From: Kai Huang <kai.huang@linux.intel.com>
To: "Radim Krčmář" <rkrcmar@redhat.com>
Cc: pbonzini@redhat.com, gleb@kernel.org, linux@arm.linux.org.uk,
kvm@vger.kernel.org
Subject: Re: [PATCH 2/6] KVM: MMU: Add mmu help functions to support PML
Date: Thu, 05 Feb 2015 13:59:37 +0800 [thread overview]
Message-ID: <54D306C9.2060501@linux.intel.com> (raw)

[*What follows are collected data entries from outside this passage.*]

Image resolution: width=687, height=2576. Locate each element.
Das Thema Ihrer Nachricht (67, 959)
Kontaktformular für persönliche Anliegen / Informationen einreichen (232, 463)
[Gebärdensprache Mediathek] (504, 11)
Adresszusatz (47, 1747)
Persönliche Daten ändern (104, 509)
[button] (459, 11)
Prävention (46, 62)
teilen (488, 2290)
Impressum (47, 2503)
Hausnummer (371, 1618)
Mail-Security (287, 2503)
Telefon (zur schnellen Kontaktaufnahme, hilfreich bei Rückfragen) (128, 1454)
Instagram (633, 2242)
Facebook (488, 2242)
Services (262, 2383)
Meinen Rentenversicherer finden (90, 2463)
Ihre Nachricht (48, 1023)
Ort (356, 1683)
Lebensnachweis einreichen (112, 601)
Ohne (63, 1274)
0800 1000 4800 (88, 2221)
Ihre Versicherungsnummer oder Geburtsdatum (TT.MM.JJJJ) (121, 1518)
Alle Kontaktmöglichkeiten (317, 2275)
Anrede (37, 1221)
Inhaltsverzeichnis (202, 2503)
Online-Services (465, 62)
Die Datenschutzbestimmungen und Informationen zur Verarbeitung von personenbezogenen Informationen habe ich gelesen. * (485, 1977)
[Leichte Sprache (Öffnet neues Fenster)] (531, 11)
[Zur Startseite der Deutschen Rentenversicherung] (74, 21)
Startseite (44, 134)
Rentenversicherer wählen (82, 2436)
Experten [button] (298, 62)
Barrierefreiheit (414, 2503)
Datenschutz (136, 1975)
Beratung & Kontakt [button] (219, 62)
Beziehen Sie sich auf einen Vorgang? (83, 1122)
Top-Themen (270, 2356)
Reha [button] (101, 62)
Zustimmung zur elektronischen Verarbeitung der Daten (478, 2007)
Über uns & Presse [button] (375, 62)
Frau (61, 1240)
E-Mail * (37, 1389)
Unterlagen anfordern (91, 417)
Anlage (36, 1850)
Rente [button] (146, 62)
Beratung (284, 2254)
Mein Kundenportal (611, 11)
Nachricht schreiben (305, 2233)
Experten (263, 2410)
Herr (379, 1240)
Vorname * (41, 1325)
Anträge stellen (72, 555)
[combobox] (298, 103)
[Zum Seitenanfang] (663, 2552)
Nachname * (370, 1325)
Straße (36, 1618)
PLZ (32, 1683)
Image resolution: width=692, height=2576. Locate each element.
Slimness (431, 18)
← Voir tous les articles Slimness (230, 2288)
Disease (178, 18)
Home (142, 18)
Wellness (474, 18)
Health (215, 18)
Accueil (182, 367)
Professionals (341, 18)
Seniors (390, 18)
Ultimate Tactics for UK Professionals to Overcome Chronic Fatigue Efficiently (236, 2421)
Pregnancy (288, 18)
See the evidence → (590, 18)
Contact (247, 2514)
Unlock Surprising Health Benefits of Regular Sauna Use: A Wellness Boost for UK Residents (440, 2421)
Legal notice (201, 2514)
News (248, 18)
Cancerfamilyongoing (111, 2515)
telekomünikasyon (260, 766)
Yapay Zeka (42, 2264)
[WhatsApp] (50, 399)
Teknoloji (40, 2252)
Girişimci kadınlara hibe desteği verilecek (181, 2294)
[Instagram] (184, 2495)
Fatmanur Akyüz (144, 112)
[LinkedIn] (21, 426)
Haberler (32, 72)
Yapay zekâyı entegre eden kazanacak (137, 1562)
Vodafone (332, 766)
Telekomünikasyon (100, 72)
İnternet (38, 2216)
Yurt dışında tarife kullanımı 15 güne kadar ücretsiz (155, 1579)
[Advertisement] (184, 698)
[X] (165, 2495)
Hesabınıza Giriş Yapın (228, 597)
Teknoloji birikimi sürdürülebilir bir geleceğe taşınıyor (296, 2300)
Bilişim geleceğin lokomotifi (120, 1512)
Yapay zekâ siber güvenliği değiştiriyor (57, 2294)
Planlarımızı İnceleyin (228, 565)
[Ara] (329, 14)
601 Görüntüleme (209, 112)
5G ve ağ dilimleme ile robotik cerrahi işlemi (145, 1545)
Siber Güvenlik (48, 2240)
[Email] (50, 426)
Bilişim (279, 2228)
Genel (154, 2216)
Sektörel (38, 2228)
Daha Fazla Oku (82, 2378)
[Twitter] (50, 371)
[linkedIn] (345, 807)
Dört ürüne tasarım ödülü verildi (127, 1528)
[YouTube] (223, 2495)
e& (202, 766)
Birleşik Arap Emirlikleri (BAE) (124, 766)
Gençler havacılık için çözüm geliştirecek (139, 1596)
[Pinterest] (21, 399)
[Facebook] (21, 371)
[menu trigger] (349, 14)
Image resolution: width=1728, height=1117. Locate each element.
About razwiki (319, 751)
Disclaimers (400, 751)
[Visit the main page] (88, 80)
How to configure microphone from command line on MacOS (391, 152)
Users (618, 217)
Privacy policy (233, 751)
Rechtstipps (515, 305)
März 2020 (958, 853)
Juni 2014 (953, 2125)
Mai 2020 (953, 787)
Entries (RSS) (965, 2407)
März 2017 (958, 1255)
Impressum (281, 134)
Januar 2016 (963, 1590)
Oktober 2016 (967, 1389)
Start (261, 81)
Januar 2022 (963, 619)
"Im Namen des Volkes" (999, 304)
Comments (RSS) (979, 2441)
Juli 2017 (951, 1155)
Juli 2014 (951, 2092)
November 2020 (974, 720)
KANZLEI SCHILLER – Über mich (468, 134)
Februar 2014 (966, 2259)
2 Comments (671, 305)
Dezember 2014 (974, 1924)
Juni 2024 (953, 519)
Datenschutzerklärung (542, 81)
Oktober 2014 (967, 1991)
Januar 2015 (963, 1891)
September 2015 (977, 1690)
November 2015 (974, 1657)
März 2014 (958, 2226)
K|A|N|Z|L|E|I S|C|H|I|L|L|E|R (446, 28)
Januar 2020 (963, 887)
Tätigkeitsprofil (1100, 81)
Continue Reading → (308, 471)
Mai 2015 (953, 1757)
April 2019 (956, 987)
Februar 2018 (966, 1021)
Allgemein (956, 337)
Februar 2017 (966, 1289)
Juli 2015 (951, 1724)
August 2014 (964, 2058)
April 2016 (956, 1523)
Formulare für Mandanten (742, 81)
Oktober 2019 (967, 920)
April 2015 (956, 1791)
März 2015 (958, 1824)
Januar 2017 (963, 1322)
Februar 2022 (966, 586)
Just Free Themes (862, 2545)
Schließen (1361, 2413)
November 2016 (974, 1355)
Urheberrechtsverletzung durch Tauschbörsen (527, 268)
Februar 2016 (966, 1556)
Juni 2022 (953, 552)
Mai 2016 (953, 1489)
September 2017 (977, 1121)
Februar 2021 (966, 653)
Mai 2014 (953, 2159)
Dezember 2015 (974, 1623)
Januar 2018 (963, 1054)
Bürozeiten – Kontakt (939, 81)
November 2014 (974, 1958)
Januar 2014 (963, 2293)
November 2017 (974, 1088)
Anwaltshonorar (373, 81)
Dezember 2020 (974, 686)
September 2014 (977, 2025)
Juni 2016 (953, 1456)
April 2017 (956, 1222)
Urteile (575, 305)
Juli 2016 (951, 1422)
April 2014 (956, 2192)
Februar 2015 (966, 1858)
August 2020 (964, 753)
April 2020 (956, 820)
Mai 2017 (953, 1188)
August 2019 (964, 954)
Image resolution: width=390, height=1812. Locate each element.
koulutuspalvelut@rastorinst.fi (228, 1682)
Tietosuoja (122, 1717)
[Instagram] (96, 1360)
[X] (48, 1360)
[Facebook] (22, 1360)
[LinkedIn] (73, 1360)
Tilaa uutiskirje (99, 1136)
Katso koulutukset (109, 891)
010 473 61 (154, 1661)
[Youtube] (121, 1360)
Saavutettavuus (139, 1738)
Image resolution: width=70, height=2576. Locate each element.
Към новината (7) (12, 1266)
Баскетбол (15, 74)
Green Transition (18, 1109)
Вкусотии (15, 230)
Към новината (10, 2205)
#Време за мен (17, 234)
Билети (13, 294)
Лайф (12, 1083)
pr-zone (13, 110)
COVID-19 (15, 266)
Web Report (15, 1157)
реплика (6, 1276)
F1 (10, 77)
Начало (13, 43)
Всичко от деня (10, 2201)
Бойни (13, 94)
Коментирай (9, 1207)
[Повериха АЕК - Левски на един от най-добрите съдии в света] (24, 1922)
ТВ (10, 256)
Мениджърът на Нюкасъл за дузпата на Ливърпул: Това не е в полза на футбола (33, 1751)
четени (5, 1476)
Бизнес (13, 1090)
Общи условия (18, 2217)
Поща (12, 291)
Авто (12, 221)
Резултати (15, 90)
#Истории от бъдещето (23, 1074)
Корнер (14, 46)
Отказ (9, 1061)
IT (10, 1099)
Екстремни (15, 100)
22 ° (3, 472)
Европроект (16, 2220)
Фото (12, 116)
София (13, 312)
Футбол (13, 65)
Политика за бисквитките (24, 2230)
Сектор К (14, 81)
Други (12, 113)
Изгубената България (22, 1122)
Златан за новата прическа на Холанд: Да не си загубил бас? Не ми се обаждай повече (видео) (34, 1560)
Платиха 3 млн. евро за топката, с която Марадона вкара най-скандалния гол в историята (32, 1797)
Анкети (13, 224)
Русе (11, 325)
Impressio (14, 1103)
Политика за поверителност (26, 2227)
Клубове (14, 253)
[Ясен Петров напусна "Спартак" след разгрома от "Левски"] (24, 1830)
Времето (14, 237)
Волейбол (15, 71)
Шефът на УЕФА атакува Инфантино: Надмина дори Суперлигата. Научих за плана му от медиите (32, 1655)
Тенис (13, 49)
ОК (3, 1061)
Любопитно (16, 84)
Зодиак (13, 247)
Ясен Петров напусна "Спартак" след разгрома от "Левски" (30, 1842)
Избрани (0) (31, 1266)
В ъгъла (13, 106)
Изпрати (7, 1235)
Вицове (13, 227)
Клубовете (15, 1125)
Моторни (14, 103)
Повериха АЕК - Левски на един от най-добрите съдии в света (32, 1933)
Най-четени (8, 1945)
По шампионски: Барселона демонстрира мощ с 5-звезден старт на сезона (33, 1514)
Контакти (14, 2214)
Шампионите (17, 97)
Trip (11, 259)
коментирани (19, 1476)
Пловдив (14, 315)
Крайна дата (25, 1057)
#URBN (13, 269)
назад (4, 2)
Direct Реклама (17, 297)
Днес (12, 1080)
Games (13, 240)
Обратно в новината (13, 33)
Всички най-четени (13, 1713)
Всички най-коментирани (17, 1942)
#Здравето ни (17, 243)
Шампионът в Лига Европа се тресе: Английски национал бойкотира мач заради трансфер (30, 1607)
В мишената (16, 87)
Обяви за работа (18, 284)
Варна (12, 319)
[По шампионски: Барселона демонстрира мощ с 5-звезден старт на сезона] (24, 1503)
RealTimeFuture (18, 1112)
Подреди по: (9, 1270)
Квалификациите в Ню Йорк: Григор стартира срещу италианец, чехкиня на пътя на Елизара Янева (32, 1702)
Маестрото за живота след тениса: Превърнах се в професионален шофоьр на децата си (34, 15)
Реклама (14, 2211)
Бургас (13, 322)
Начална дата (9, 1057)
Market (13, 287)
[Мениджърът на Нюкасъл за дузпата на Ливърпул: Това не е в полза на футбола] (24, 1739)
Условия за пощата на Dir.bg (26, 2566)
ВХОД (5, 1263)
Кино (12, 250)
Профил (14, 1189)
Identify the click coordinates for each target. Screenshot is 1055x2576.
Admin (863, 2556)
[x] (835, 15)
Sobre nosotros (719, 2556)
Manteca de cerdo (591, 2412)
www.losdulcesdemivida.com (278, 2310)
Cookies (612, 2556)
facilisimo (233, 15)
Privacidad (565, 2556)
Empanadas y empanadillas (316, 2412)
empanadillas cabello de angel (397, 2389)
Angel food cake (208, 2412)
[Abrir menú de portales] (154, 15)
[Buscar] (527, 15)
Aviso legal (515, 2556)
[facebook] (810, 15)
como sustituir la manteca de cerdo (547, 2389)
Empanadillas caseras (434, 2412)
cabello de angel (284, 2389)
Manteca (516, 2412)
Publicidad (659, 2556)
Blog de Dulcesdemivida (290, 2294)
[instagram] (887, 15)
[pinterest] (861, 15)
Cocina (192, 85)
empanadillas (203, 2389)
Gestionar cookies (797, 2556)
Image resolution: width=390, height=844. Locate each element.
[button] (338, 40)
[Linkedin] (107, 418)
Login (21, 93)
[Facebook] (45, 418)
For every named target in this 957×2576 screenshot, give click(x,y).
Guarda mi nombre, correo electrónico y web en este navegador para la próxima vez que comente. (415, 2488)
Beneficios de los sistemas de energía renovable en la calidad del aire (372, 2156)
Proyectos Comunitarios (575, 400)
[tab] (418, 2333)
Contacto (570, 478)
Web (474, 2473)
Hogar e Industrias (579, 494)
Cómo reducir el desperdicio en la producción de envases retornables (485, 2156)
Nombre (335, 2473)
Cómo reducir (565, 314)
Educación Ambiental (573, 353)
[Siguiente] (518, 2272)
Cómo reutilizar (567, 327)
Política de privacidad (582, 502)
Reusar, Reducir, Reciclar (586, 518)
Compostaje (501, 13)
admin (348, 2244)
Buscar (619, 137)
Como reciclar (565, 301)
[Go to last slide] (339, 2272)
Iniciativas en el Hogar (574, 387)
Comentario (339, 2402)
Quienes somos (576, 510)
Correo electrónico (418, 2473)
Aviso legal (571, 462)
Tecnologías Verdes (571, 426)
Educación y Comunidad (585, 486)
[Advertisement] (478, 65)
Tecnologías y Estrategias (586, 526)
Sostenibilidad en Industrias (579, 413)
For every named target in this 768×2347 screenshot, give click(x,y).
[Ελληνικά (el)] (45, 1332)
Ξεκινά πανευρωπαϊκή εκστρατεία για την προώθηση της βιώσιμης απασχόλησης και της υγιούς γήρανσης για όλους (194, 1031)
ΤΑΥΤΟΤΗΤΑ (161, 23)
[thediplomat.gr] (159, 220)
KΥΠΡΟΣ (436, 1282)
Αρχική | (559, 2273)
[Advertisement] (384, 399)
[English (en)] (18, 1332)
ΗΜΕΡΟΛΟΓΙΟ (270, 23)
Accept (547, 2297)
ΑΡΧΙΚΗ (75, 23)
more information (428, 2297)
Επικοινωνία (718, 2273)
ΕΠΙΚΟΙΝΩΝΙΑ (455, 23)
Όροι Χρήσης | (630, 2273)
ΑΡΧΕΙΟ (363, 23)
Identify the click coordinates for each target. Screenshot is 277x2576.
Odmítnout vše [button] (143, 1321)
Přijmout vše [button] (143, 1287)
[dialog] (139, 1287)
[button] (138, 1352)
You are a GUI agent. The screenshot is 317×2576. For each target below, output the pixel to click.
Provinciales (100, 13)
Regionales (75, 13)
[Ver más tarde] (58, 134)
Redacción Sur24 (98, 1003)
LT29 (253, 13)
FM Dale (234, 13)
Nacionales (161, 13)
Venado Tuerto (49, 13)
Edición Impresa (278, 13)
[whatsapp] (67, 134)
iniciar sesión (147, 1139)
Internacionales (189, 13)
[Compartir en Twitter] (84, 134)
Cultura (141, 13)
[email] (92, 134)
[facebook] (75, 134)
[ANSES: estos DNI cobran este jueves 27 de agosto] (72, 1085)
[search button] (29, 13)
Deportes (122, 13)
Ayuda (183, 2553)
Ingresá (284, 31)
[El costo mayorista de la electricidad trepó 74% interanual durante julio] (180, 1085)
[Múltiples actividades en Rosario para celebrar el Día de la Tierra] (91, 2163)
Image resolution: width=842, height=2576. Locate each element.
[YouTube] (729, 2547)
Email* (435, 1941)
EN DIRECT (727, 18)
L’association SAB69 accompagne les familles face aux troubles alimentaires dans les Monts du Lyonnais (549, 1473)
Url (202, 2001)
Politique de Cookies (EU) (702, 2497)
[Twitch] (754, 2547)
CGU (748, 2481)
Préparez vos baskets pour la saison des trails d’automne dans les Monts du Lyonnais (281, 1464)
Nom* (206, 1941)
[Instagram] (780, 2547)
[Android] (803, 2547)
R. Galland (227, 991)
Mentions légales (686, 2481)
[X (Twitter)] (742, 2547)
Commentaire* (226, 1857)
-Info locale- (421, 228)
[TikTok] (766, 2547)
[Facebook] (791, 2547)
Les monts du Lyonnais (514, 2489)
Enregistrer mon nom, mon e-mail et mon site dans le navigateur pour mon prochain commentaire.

In-Reply-To: <20150203173440.GG19731@potion.redhat.com>
On 02/04/2015 01:34 AM, Radim Krčmář wrote:
> 2015-01-28 10:54+0800, Kai Huang:
>> This patch adds new mmu layer functions to clear/set D-bit for memory slot, and
>> to write protect superpages for memory slot.
>>
>> In case of PML, CPU logs the dirty GPA automatically to PML buffer when CPU
>> updates D-bit from 0 to 1, therefore we don't have to write protect 4K pages,
>> instead, we only need to clear D-bit in order to log that GPA.
>>
>> For superpages, we still write protect it and let page fault code to handle
>> dirty page logging, as we still need to split superpage to 4K pages in PML.
>>
>> As PML is always enabled during guest's lifetime, to eliminate unnecessary PML
>> GPA logging, we set D-bit manually for the slot with dirty logging disabled.
>>
>> Signed-off-by: Kai Huang <kai.huang@linux.intel.com>
> This message contains just several stylistic tips, I wasn't able to
> learn enough about large pages to review today.
Hi Radim,
Thanks for your review and sorry for the late reply. I was working on
something else these days.
There are two reasons we still write protect the large page in case of
PML. One is we still need to split large page to 4K page in dirty
logging mode, and PML doesn't split large page automatically. The second
is PML only logs dirty GPA but it doesn't distinguish if the dirty GPA
is in 4K page or large page.
For rest of your comments, as this patch series have already been in
Paolo's queue branch, I think I can send further patches to enhance
them, if Paolo agrees the enhancement is needed.
Thanks,
-Kai
>
>> --- a/arch/x86/include/asm/kvm_host.h
>> +++ b/arch/x86/include/asm/kvm_host.h
>> diff --git a/arch/x86/kvm/mmu.c b/arch/x86/kvm/mmu.c
>> index b18e65c..c438224 100644
>> --- a/arch/x86/kvm/mmu.c
>> +++ b/arch/x86/kvm/mmu.c
>> @@ -4368,6 +4448,121 @@ void kvm_mmu_slot_remove_write_access(struct kvm *kvm, int slot)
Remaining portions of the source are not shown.